Ответа не последовало. Видимо, Фрашку воспринял слова короля исключительно буквально.

— Ничего себе «говорит»! — Майлдаф картинно заткнул уши. — Что такого, если люди узнают о близости земли? Может, кому-нибудь станет от этого легче.

— Может, кому-то и станет, да ненадолго, — отозвался Конан. — Я уже говорил, по-моему, к каким берегам нас занесло.

— Его величество становится тем мрачнее, чем выше поднимается солнце, — заметил Евсевий. — Между тем эти берега не настолько хуже иных, чтобы их так опасаться. Зингарцы и аргосцы плавают сюда за строевым лесом и ведут торг — и ничего, возвращаются, — добавил ученый.

— Они не воевали с пиктами и не уничтожали их войско, месьор, — вмешался Тэн И. — Опасения государя небеспочвенны.

— Не припомню, когда государь чего-либо опасался, — отрезал Майлдаф. — Зато тем, кто с ним рядом, приходится опасаться каждый миг. Особенно простым торговцам шерстью, которых отрывают от дел и тащат на расправу к морским банши…

— Ты надоел со своими банши и своей шерстью! — вспылил Конан. — Экая важность — пикты! Их я не боюсь. Слава Крому, перевидал их множество, а перебил еще больше!

— Дело не в том, — сказал король уже спокойнее. — Представьте себе этого благородного месьора — первого советника Зингары, эту сухопутную крысу, который, услышав слово «земля», наконец-то соизволит высунуться из трюма, закатить скандал по поводу того, что никакой земли он не зрит.

— А после, узнав, что берег — вовсе не Зингара или Аргос, а пиктские чащи, что он, по-твоему, предпримет?

— Визг будет такой, что у меня лопнут уши, — скептически предположил Майлдаф и, вообразив это, поморщился.

— Лопнут не только уши, но и паруса, — усмехнулся Евсевий. — И как только его угораздило родиться зингарцем?
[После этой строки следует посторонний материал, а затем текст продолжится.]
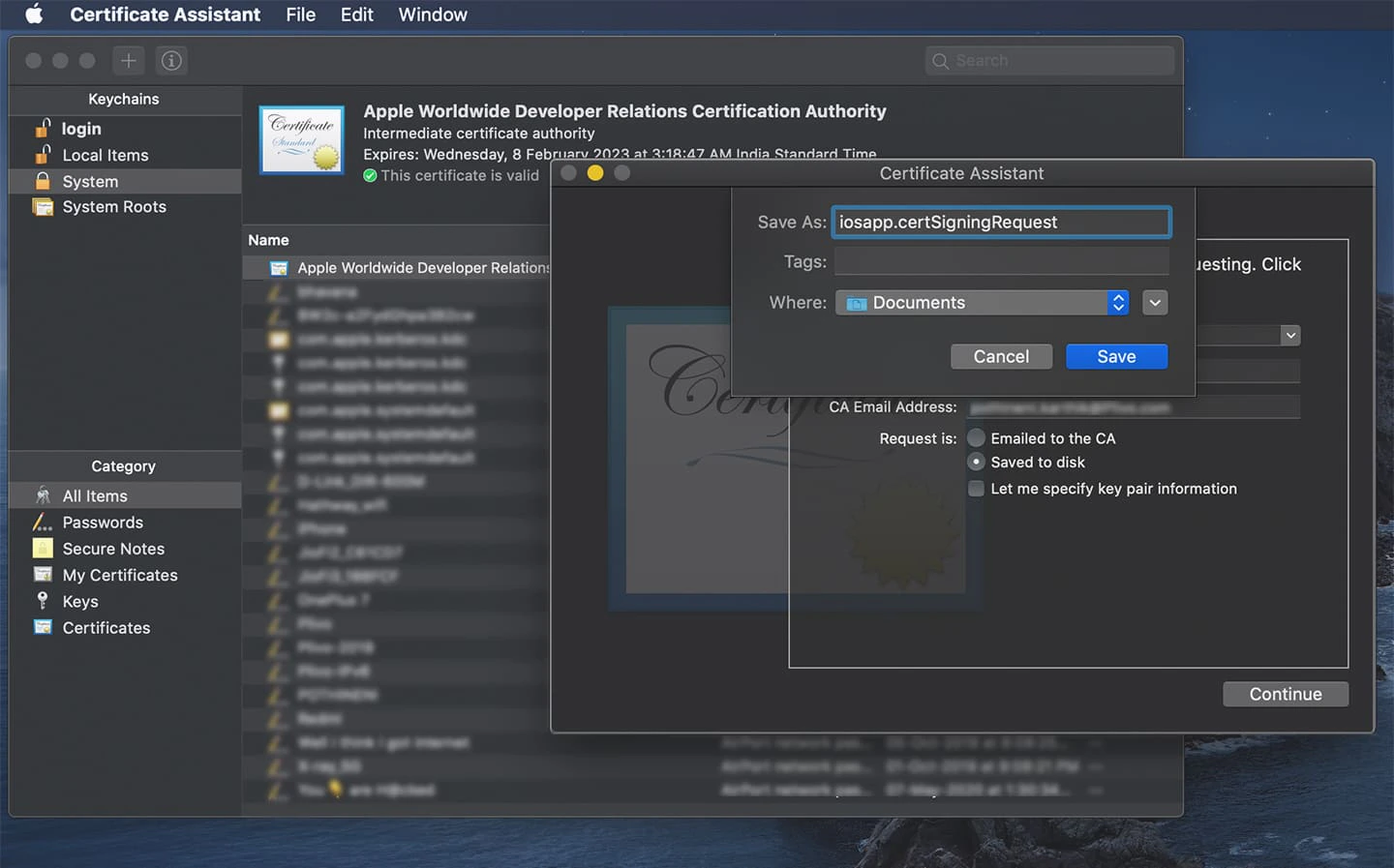
Task: Click the Keys category icon
Action: [43, 601]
Речь шла об особе, ставшей известной всем за недолгие две седьмицы, что аквилонцы провели в Кордаве и в Океане — о первом советнике короля Фердруго — чванном, высоком, худом, даже высохшем каком-то вельможе голубых кровей — Норонья. О фамильной гордости иных зингарских грандов ходили легенды, но Норонья представал истинным воплощением этих легенд.
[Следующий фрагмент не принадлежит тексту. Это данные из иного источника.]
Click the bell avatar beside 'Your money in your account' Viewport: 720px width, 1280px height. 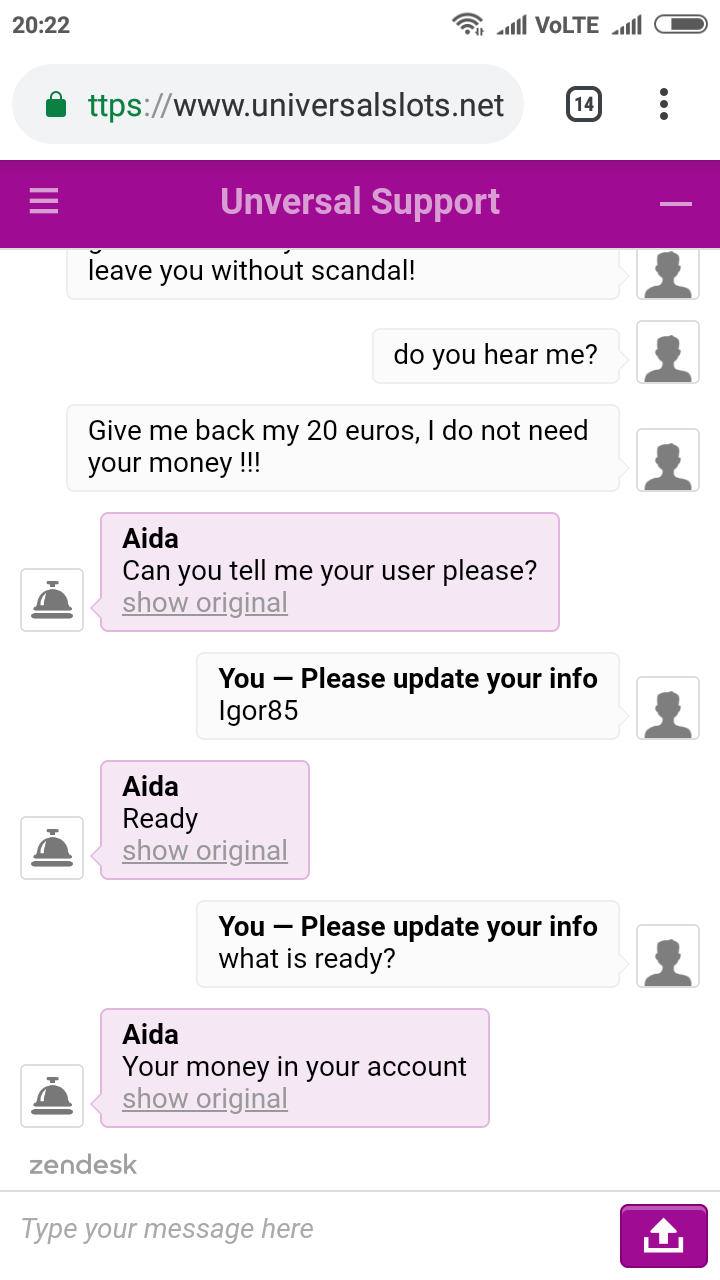[x=52, y=1096]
Едва возникал какой-нибудь спор или просто кто-то о чем-то кому-то рассказывал, и при сем по несчастному стечению обстоятельств случался Норонья, присутствующие немедленно могли прослушать длиннейшую, скучнейшую и нравоучительнейшую историю о том, как и почему поступил или не поступил достойный и благородный предок Норонья, оказавшись в подобной ситуации. Разумеется, что бы там ни сделал или не сделал Норонья, признавалось безусловно правильным, и горе было тому, кто смел перечить.
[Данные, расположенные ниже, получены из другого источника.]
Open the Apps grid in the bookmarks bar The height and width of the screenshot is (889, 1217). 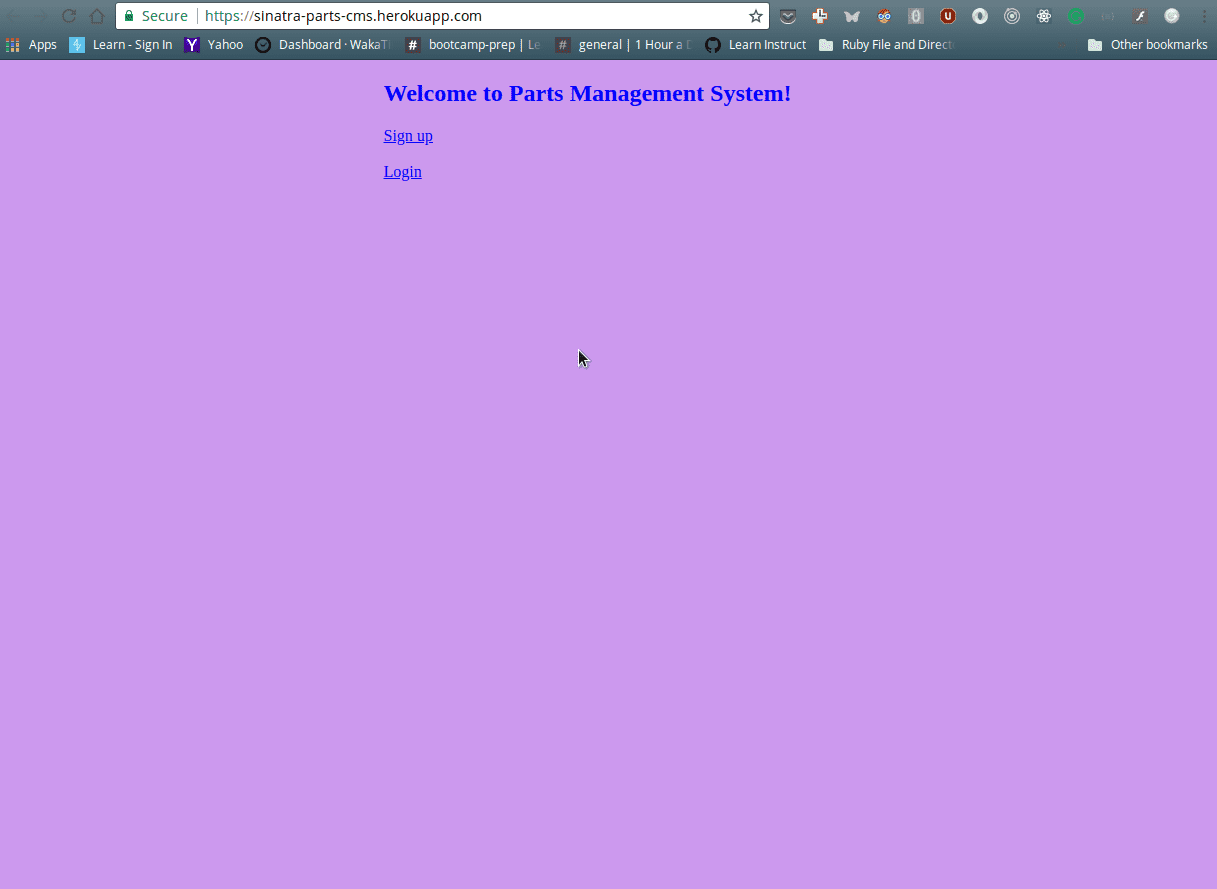coord(13,44)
Доля истины, впрочем, есть в любой глупости, и кое в чем нынешний первый советник был прав. Норонья действительно были славным и благородным семейством, выдвинувшим немало государственных мужей. Но чтобы вот так пыжиться и кичиться заслугами предков, это уж было слишком!

Впрочем, возможно, именно такой первый советник и был необходим Кордаве. Королевские решения должны быть неоспоримыми. Оспорить что-либо у графа Норонья было делом гибельным и невозможным. Служение трону граф почитал за свою первейшую обязанность и исполнял ее неукоснительно.

В этом было главное и, пожалуй, последнее его положительное качество. Своим необъявленным походом в защиту добродетели и непогрешимости граф надоел всем настолько, что некоторые попросту видеть его не могли и переставали являться ко двору, а другие лишь в пику Норонья преступали все дозволенные границы. Этим и пользовался Фердруго.

Он научился ловко управлять симпатиями графа и натравливал его на неугодных, дабы отвадить их от двора или собрать порочащие сведения. Неизвестно, знал ли об этом сам Норонья. Так или иначе, на ограниченном пространстве корабля сей муж успел опротиветь всем.